弥次喜多雑感 | アジアのお坊さん 番外編

アジアのお坊さん 番外編

旅とアジアと仏教の三題噺

これは人に聞いた話。

旅番組で弥次さん喜多さんが泊まった宿というのが紹介されていたそうな。

その中で、宿の主人が、「ここは弥次さん喜多さんが泊まった宿です」と説明したのはいいとしよう。「(架空の物語である)一九の膝栗毛の中で、弥次さん喜多さんが泊まったとして描かれている宿です」という説明を、省略した言葉であるとも取れるからだ。

でも、その番組の中では、宿泊客の方が、「この部屋で弥次さん喜多さんが寝たんだと思うと感激です」みたいに仰っていたので、このお客さんは弥次喜多が架空の人物だと分かっておられるのだろうかと、テレビを見ていて不安になったというお話。

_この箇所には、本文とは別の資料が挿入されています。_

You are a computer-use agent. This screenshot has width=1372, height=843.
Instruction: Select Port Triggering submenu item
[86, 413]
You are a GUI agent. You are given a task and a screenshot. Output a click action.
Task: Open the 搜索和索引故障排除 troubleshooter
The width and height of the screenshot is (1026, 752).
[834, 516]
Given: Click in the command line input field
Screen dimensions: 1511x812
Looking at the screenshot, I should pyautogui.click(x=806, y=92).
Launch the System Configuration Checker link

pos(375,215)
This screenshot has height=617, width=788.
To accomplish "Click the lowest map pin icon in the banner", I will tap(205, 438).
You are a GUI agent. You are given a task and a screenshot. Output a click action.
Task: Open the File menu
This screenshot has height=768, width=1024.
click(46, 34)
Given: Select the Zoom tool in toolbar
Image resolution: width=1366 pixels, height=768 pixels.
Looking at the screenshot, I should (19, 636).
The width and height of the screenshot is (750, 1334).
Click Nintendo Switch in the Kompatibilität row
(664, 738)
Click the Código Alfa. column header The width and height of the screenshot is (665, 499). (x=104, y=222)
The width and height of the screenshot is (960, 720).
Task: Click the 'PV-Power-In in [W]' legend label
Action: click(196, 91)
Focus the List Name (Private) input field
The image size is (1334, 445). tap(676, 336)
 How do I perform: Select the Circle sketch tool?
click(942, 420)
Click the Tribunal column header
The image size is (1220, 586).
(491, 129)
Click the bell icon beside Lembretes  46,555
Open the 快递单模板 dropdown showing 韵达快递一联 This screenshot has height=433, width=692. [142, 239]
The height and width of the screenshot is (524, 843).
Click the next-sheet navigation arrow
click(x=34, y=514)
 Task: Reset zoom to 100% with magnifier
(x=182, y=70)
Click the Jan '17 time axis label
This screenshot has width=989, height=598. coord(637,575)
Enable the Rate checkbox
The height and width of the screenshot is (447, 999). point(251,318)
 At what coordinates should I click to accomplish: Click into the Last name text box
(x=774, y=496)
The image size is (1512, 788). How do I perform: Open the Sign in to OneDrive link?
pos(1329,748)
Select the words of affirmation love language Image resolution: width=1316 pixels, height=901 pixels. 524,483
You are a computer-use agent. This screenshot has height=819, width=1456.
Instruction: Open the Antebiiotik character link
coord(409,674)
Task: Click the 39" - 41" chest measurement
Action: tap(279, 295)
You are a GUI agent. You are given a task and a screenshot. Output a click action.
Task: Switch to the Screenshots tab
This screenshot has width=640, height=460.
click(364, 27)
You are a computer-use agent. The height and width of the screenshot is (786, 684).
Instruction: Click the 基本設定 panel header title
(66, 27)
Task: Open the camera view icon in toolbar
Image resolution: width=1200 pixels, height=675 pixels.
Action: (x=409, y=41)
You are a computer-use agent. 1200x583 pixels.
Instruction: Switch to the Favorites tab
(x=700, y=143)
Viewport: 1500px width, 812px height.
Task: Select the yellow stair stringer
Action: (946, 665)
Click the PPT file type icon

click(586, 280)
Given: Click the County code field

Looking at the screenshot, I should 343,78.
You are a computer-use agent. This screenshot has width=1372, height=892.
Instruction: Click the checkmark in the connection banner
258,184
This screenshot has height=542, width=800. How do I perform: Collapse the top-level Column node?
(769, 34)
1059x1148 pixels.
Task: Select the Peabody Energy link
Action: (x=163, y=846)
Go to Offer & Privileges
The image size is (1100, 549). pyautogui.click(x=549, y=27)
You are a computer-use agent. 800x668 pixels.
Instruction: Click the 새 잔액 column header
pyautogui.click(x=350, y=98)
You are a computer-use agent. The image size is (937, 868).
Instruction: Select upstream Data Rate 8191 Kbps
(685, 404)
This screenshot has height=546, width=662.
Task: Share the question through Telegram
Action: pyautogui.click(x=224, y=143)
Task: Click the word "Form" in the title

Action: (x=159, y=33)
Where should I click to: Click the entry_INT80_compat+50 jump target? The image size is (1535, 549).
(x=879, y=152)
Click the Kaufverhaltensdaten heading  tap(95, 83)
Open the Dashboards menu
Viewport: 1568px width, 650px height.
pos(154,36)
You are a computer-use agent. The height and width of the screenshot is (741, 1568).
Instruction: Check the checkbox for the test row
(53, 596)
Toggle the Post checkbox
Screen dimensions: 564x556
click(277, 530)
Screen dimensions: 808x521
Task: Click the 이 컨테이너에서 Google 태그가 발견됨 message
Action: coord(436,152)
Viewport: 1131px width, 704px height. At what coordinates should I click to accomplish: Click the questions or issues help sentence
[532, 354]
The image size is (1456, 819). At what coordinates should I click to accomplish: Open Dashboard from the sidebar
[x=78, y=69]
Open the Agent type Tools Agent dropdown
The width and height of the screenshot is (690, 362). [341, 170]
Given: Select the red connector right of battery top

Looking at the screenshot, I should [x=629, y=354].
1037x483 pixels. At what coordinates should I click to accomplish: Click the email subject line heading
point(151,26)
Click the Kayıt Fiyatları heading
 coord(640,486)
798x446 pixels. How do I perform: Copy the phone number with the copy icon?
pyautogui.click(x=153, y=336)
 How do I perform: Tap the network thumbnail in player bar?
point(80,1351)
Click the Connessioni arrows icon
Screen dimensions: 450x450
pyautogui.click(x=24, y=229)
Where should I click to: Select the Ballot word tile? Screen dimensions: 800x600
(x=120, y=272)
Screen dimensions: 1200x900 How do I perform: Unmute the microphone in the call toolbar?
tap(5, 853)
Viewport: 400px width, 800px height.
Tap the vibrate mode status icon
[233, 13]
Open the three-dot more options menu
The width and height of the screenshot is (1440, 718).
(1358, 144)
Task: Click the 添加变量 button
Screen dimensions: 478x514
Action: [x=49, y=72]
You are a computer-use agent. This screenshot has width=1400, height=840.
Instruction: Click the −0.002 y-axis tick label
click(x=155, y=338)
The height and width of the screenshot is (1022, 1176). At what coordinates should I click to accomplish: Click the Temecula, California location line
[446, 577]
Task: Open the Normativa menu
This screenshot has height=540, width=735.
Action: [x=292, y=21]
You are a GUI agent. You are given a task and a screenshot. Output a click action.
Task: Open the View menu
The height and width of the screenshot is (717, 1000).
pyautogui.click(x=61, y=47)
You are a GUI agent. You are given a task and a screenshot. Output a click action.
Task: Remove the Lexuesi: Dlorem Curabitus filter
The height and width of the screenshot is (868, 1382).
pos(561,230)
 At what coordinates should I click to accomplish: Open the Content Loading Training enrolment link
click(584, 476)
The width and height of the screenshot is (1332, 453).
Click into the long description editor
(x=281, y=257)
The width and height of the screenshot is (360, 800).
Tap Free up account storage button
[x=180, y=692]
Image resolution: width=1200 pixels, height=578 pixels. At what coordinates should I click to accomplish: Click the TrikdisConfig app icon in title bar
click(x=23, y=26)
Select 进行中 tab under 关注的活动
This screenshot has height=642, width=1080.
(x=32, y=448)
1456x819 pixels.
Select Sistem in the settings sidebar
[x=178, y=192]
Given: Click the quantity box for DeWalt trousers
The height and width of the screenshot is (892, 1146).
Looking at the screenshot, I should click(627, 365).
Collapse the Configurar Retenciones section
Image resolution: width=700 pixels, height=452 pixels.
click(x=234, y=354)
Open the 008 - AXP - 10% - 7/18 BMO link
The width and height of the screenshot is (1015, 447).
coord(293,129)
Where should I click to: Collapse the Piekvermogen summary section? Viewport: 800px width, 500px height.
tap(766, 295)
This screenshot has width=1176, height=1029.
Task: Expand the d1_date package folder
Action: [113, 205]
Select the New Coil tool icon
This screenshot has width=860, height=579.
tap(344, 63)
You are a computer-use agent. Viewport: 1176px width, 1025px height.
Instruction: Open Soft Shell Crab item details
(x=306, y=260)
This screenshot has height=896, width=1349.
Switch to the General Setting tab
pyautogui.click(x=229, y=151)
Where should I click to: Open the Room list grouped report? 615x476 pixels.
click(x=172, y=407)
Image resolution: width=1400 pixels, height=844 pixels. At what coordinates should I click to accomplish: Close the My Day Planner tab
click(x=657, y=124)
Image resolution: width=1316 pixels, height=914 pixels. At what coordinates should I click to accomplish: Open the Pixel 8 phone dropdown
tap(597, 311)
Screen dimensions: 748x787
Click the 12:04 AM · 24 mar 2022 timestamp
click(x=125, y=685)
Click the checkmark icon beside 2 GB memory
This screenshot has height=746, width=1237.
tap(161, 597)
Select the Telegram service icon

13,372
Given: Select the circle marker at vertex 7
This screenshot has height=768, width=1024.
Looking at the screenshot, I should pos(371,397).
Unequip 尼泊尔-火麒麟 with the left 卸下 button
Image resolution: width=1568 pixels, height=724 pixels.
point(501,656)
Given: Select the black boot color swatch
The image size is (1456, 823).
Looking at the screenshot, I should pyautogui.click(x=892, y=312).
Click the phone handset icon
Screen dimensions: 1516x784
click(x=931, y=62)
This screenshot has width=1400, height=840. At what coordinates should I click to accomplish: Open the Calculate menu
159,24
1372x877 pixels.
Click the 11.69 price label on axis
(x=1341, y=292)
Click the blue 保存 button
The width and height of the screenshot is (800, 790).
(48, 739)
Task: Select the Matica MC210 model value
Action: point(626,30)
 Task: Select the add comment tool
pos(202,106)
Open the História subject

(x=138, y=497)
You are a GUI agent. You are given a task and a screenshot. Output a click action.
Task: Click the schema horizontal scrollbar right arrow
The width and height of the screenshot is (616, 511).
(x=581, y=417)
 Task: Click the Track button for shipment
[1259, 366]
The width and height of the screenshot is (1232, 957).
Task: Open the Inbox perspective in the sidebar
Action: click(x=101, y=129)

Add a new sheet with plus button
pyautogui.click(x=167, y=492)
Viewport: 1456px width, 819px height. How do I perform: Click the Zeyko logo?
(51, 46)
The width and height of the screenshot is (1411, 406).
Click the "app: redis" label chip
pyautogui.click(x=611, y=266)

こういう例は他にもある。源氏物語ゆかりの地で、光源氏が何々をした場所、みたいな説明書きが立っている。源氏をフィクションだと分かって、ここがゆかりの地なのだなあと感慨に耽っているのなら良いのだが、うっかりすると立て札の説明が、さも実在の人物、実在の出来事について記しているかのような書き方になっていることも多く、意識の低い人に誤解を与えないかと懸念する。

さて、京都三条大橋のたもとには、小さな弥次喜多像が建っている。これを実在の人物だと思う人は少ないと思うが、如何なものだろう。

ところが、実在の人物でもなければ、神仏ではないから偶像ですらないこの像に対し、ここを通りかかった時、実を言うと、いつも私はそっと手を合わす。

東海道の起点であるこの橋のたもとに、旅人の代表としての弥次さんと喜多さんがいることが嬉しくてなのか、もっと大きく曖昧に、この像に象徴される先人の文化全般に対して敬意を表す気持ちなのか、とにかくこの小さな二人連れの像が、私は好きだ。